Alerte évanouissement : la Royal Shakespeare Company met en scène un nouveau « Titus Andronicus » rempli de sang et de violence.


Où se situe la limite de la violence et du sang pour qu’une œuvre perde son sens tragique et devienne un carnage sanglant ? C'est ce qui s'est passé avec le film réalisé par Mel Gibson, La Passion , où l'effort de refléter jusqu'au plus petit détail l'épreuve de Jésus-Christ a rebuté de nombreux spectateurs. La Royal Shakespeare Company (RSC) a récemment décidé de remonter la pièce la plus sanguinaire du barde anglais, Titus Andronicus, et a transformé la scène de Stratford-upon-Avon en abattoir, avec des systèmes de drainage pour évacuer les litres de faux sang répandus pendant la représentation.
« Pour faire court, on passe de la méditation sur le sens de la tragédie par rapport à la nature humaine au calcul du nombre de serpillères que les acteurs peuvent gérer dans les coulisses », plaisante le metteur en scène de la pièce, Max Webster, dans une déclaration à la BBC.
Titus Andronicus est l'une des premières tragédies écrites par William Shakespeare, et certainement la plus violente. En son temps (entre 1591 et 1592), devant un public populaire, le succès fut notable. Plus tard, le raffinement victorien a supprimé du répertoire une œuvre qui frisait le mauvais goût inutile. Le XXe siècle, cependant, avec son lot de violence, a ravivé l’intérêt pour cette histoire.
Le général Titus Andronicus revient à Rome après avoir vaincu les Goths du nord. Il amène avec lui la reine Tamora et ses enfants. Pour célébrer sa victoire, il sacrifie Alarbo, l'un des fils du captif. Lorsque le destin redistribue les cartes et que Tamora finit par devenir la nouvelle impératrice de l'Empire romain, après son mariage avec Saturninus, une vengeance entachée de mutilations, de sang et de cannibalisme est déclenchée. Les fils de l'Impératrice violeront la fille de Titus et lui couperont les mains et la langue afin qu'elle ne puisse pas raconter son humiliation. La tragédie se termine par 14 meurtres, dont celui de Titus lui-même et de l'empereur, et avec les deux fils de Tamora transformés en viande pour une tourte qui sera servie au souper final.

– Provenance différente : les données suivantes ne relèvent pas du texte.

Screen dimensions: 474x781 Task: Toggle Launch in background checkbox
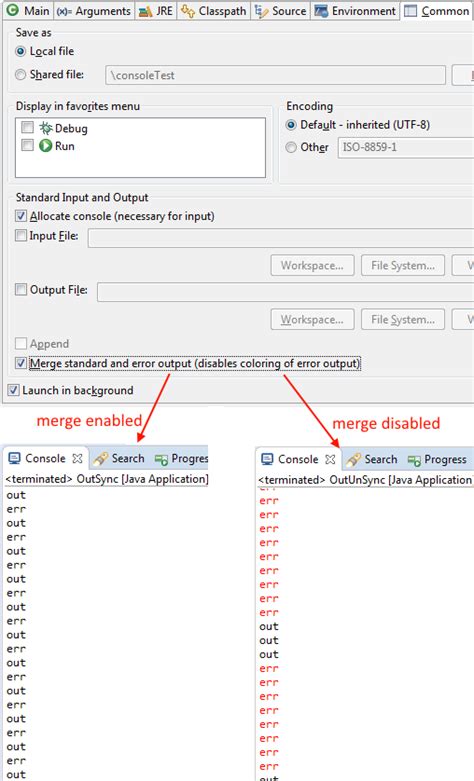coord(13,390)
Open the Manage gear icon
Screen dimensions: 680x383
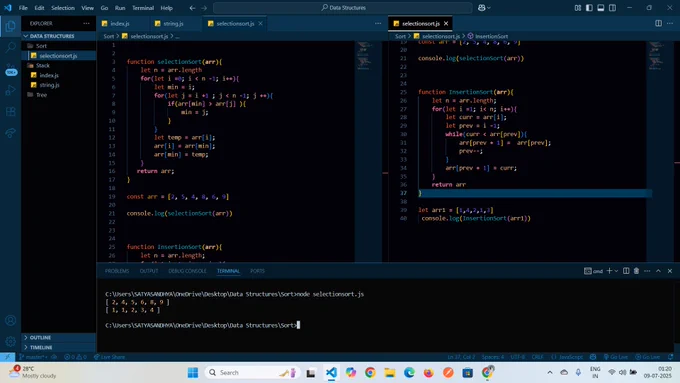(x=10, y=341)
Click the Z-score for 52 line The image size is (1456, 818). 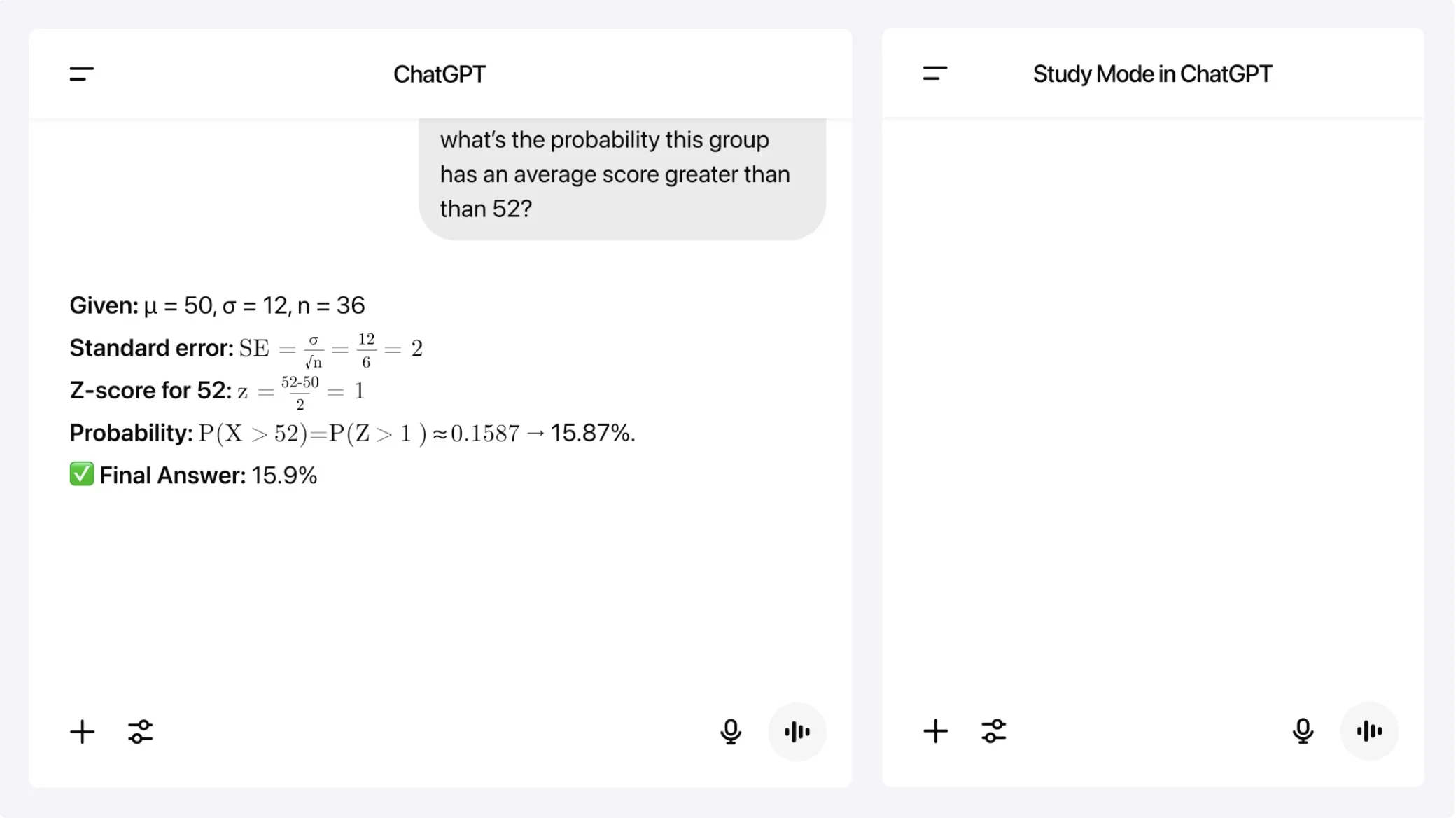218,391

Simon Russell Beale, qui à 64 ans est l'un des acteurs les plus prestigieux de la RSC, a convaincu Webster de ramener la tragédie sur scène, en jouant le rôle de Titus Andronicus. Le décor a une atmosphère contemporaine, mais a évité toute référence explicite à un conflit actuel, ou de tomber dans le cliché galvaudé consistant à utiliser des soldats américains au lieu de Romains. Quoi qu’il en soit, la proximité de massacres tels que celui du 7 octobre perpétré par le Hamas en Israël, la guerre à Gaza ou l’invasion russe de l’Ukraine persiste dans chaque scène cruelle de la tragédie.
« Certaines œuvres du canon shakespearien frisent l'inacceptable, et Titus Andronicus en fait partie. Je ne comprends pas toute cette violence, et je ne comprends pas pourquoi le public est si stimulé, enthousiasmé et interpellé par elle. C'est incessant », a déclaré au Guardian l'acteur, lauréat de trois Olivier Awards, de deux BAFTA et d'un Tony Award au cours de sa carrière.
« Ils ont même construit un drain autour de la scène [pour drainer les litres de sang versés]. Pour moi, c'est plus terrifiant que tout. Cela me rappelle les prisons que nous avons vues en Syrie après la chute du régime d'Assad, et toutes les histoires racontées par ceux qui sont retournés dans les salles où ils avaient été torturés », explique Russell Beale.
Au fil des années, de nombreuses productions de l'œuvre ont été réalisées, mettant en vedette Laurence Olivier, Patrick Stewart , Brian Cox , David Bradley et même Anthony Hopkins dans une adaptation cinématographique. Mais dans la plupart d’entre eux, les actes de violence sont plus suggérés qu’explicites ; On a même tenté d'adoucir la cruauté avec de beaux effets esthétiques, comme les fils rouges qui pendent à la place des mains amputées de Lavinia.
La nouvelle production de la RSC a attiré un large public, attiré par l’attrait inexplicable que continue de produire la violence irrationnelle. Et l'entreprise a été obligée de mettre en garde contre de possibles étourdissements et évanouissements. « Il est important de mettre en garde contre le contenu violent de la pièce, afin que les spectateurs puissent décider en toute connaissance de cause s'ils veulent ou non la voir. Et s'ils s'évanouissent, qu'ils le fassent », a déclaré le réalisateur Webster à la BBC.